Información de agencias del sector inmobiliario muestran una amplia variedad de precios, dependiendo principalmente de la ubicación, superficie, condiciones del inmueble y si se trata de una construcción antigua remodelada o un departamento de reciente adecuación.
En las plataformas inmobiliarias se encuentran departamentos y lofts de una o dos recámaras, algunos amueblados y equipados, dirigidos principalmente a estudiantes, profesionistas o personas que buscan vivir cerca de sus centros de trabajo y estudio.
También hay casas y casonas de varios siglos que se rentan a pecios que superan las decenas de miles de pesos mensuales, particularmente cuando tienen grandes dimensiones, acabados de lujo, patios, terrazas o una ubicación privilegiada cerca del zócalo.
De manera que el Centro Histórico de Puebla bien puede ser habitado por personas solitarias o en pareja que quieren departamentos o espacios compactos, o por familias que apuestan por las antiguas casonas que tienen varios dormitorios, amplios patios interiores y elementos arquitectónicos originales.
En esta zona, las rentas van desde los 10 mil pesos hasta los 66 mil pesos más gastos de mantenimiento.
En el mercado inmobiliario hay rentas como las siguientes:
Comprar una propiedad en esta zona requiere una inversión considerable. La oferta inmobiliaria incluye viviendas que superan los 5 millones de pesos, mientras que las propiedades de mayores dimensiones pueden alcanzar los 50 millones de pesos o más.
Algunas casonas históricas se comercializan por cantidades todavía mayores debido a su superficie, ubicación y valor arquitectónico. En estos casos, el comprador no solamente adquiere una vivienda, sino un inmueble con características patrimoniales.
Algunas ofertas en Inmuebles 24 que hay en el Centro Histórico de Puebla son:
Una particularidad de esta zona es que muchas viviendas se encuentran dentro de casonas construidas hace décadas o siglos, con techos altos, muros gruesos, patios centrales, balcones, zaguanes y otros elementos característicos de la arquitectura poblana.
Algunas propiedades han sido remodeladas para ofrecer espacios modernos, pero conservan parte de su estructura original. Otras requieren inversiones importantes para ser habitadas o adaptadas a nuevos usos, por lo que requieren de importantes inversiones, además del dinero destinado a la compra y al menaje.
El encarecimiento de las propiedades ocurre mientras la zona registra una reducción importante de habitantes.

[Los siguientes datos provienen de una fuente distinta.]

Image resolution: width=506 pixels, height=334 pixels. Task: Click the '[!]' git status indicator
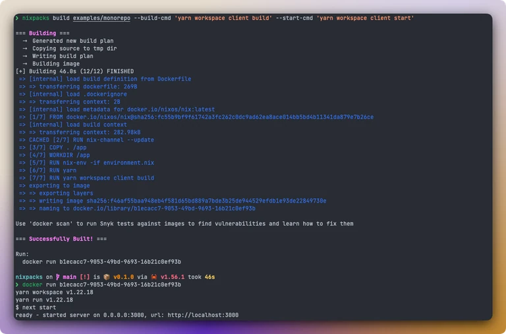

El estudio “Proceso de gentrificación del Centro Histórico de Puebla”, de los investigadores como Carlos Montero Pantoja y Yesenia Hernández García, señala que los barrios fundacionales como Analco y El Alto, San Francisco, Los Sapos, El Carmen y Santiago han dejado de ser habitados por familias de antaño y son ocupadas por visitantes y turistas, nacionales y extranjeros, debido a que se permitió el cambio de uso de suelo de residencia a comercio, cambio usado por plataformas de hospedaje.
La transformación inmobiliaria plantea como un reto conservar el patrimonio arquitectónico y recuperar edificios deteriorados, pero sin provocar que las viviendas sean inaccesibles para quienes históricamente han habitado el corazón de Puebla.
Por ello, la pregunta ya no es solamente cuánto cuesta comprar o rentar una propiedad en el Centro Histórico, sino quién puede pagar actualmente por vivir en esta zona de Puebla.